The Annual Meetings of the IMF and the World Bank take place in Tokyo this week, and as always they provide a good opportunity to take stock of the condition of the global economy, and of economic policy.



There is much less of a crisis atmosphere surrounding this week’s meetings than there was a year ago, largely because the actions of the ECB have succeeded in calming the eurozone storm for the time being.



However, there have been significant downgrades to growth prospects in China and India in the past year, and growth in the major developed economies has been extremely unsatisfactory.



The IMF’s economic projections, which show global real GDP growth running at around 4.5 per cent per annum over the medium term, are looking increasingly difficult to reach. Certainly, the latest projections, released in July, appear likely to be downgraded. For example, the IMF forecast for GDP growth in 2013, which was as high as 3.9 per cent in the July projection, is around a full percentage point higher than the latest average forecast from the major investment banks.



On a brighter note, however, the risk that the global economy is actually sliding towards a renewed recession seems to have diminished in recent weeks, and the data published for September indicate that growth has probably passed the low point for the latest mini cycle. Sluggish growth, but no recession, is likely to be the IMF’s message from Tokyo this week.



When examining the impact of global GDP growth on financial markets, it is useful to separate the big picture, measured in years, from the mini cycle, measured in months or quarters. At present, the big picture looks very unsatisfactory, but the mini cycle has touched bottom. It is the latter which has been underpinning risk assets since last June.



The worrying state of the big picture for global growth is captured by the following graph, which shows the behaviour of the output gaps in the major developed economies in recent years (estimated using OECD methodology):








The developed economies have become caught in a low growth trap where the margin of spare capacity is either remaining broadly unchanged (as in the US case), or is actually increasing (as in the eurozone and the UK). Only in Japan is the output gap narrowing, and that is mainly because the trend growth in real GDP has fallen to such low levels: it is a low hurdle to clear.



I am sure that many people will say the output gap is an artificial construct which is impossible to measure accurately in real time. That is true, but the basic point is clear. Of all the major developed economies, only Germany and Canada have managed to get their real GDP levels above the pre-recession levels of 2007. No economy has returned to anywhere near the pre-2007 trendline for real GDP, extrapolated to the present.

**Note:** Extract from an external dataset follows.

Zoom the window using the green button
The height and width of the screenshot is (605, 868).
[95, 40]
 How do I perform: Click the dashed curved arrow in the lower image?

A couple of years ago, many forecasters assumed that much of the shortfall in real GDP, relative to previous trends, would be eliminated over a few years, as growth rates rebounded in the manner which normally happens following a recession. In fact, some said that the rebound might prove to be more rapid than normal, simply because the decline during the recession had been so large. None of that now seems tenable.



Instead, the bleak arithmetic made famous by Reinhart and Rogoff, which showed that the growth rate following a major financial crash would remain very subdued for a long time, seems to have taken hold. The central banks have taken extraordinary steps to ensure that “this time is different”, but their efforts have been mostly cancelled out by a combination of fiscal tightening from 2010 onwards, and an unknown amount of supply side shrinkage in economic capacity. Christine Lagarde, the IMF Managing Director, has repeatedly asked for government action to match that of the central banks, and she will doubtless do so again this week. It is unlikely to be forthcoming.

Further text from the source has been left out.